Als Lewis seinen Preis auch entgegen genommen hatte und der Beifall sich gelegt hatte, gab Frau Fischer den letzten Gewinner bekannt. „Und der letzte Gewinner ist Robin Peters, die uns ganz schön überrascht hat", lachte Frau Fischer. Alice fing an zu kreischen und ich vergrub, genauso wie Julie, das Gesicht in den Händen. Ich konnte gar nicht mehr aufhören zu grinsen, während ich mit wackligen Beinen auf die Bühne stieg und das Stipendium entgegen nahm. Damit hatte ich nicht gerechnet. Immerhin hatte ich gegen viele Regeln verstoßen. Doch offenbar kam mir das am Ende zu Gute. Ich stellte mich noch immer grinsend zwischen Lewis und Julie, die mir fröhlich gratulierten. Das einzige, was meiner guten Laune einen kleinen Dämpfer gab, war die Tatsache, dass Riley nicht gewonnen hatte. Wie sollte er sich nun eine Schauspielausbildung leisten?

Wir verließen gemeinsam die Bühne und gesellten uns wieder zu unseren Angehörigen. Meine Eltern wiederholten ständig, wie stolz sie doch auf mich sein und mein Grinsen war mittlerweile in mein Gesicht eingemeißelt. Ich unterhielt mich angeregt mit Julie und Lewis über den Unterricht an der Schule, die wir nun gemeinsam besuchen würden.

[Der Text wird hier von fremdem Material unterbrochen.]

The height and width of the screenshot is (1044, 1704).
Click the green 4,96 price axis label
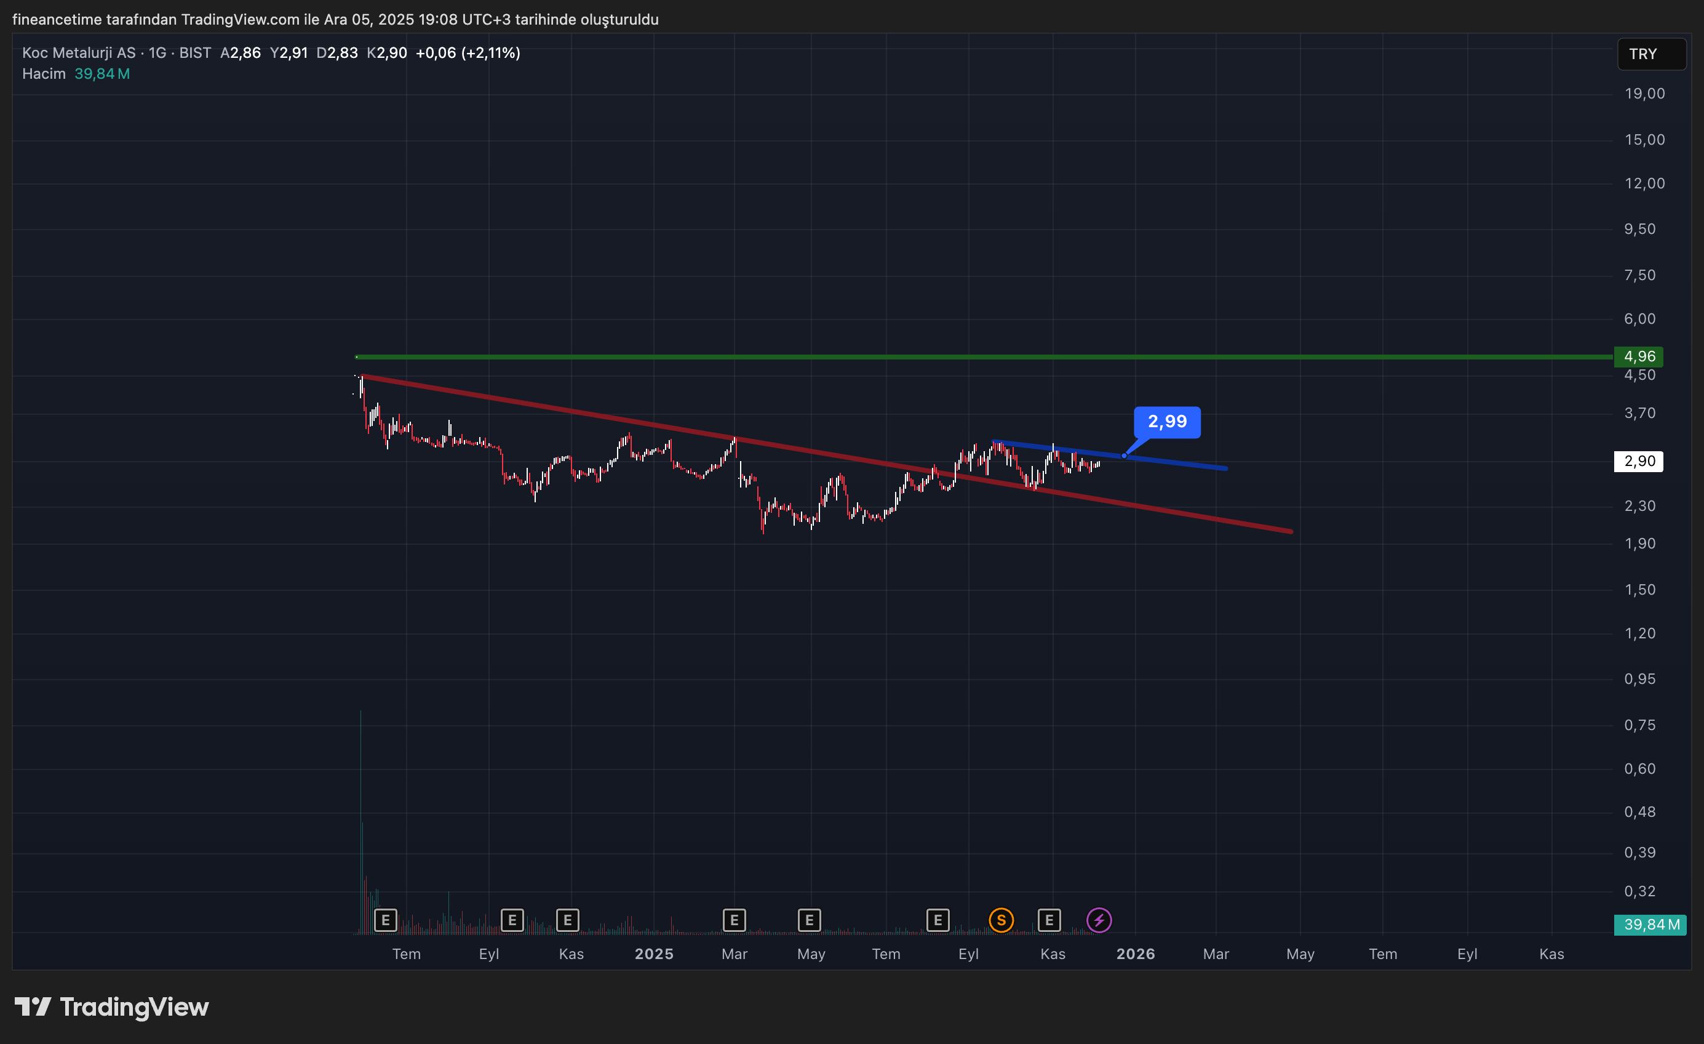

Irgendwann musste ich auf die Toilette und ließ meine Familie und Freunde erstmal allein. Ich war gerade dabei die Toilette wieder zu verlassen, als mich jemand zur Seite zog. Ich wurde in einer dunklen Ecke an die Wand gedrückt und geriet kurz in Panik. Erst als ich vor mir Riley erkannte, beruhigte ich mich wieder. „Ich dachte kurzzeitig, du seist Nick", sagte ich erleichtert. Riley verzog den Mund zu einem Grinsen, doch es erreichte nicht seine Augen. „Ich weiß nicht, wann wir uns das nächste Mal sehen werden", sagte er, nun wieder ernst. „Das hatten wir doch schon", meinte ich. „Wir treffen uns bald wieder zu dritt. Es ist zwar doof, dass du nicht auf die Schauspielschule gehen kannst, weil die ohne Stipendium ziemlich teuer ist, aber wir können uns trotzdem weiterhin sehen. Und du findest bestimmt eine andere Schule." „Ich werde nicht Schauspiel studieren. Das habe ich dir auch schon gesagt", erklärte Riley. „Aber wieso? Es gibt doch auch Nebenjobs." Ehe ich darüber nachdenken konnte, hatten die Worte meine Lippen verlassen. Es war ziemlich frech, Riley zu sagen, was er zu tun hatte, um sein Leben zu finanzieren. „Sorry", sagte ich schnell. „Ich meine es wirklich nicht böse. Ich weiß ja, dass du ein paar Probleme hast. Aber versuchen kannst du es doch vielleicht, oder?" fragte ich hoffnungsvoll. „Ich wollte jetzt eigentlich nicht über meine Zukunft reden", meinte Riley ein wenig genervt. Dann seufzte er. „Robin, du hast mir gerade die Stimmung verdorben." Ich kaute auf meiner Unterlippe und wusste nicht, was ich darauf antworten sollte. Riley schüttelte den Kopf, als wolle er seine Gedanken klären. „Egal, ich wollte bloß, dass du weißt, dass ich echt mag und dich als Freund nicht verlieren will." Seine hellen Augen schimmerten in dem spärlichen Licht. „Das empfinde ich nicht vielen Menschen gegenüber. Bisher nur bei Lewis." Er lächelte leicht. Ich erwiderte es schüchtern. „Ich mag dich auch", sagte ich schließlich und hatte das Gefühl, wie ein Kind zu klingen. Riley senkte den Kopf und lachte leise. Seine Attraktivität in diesem Moment haute mich um. Außerdem war er mir ziemlich nah, was in meinem Magen ein angenehmes Kribbeln verursachte.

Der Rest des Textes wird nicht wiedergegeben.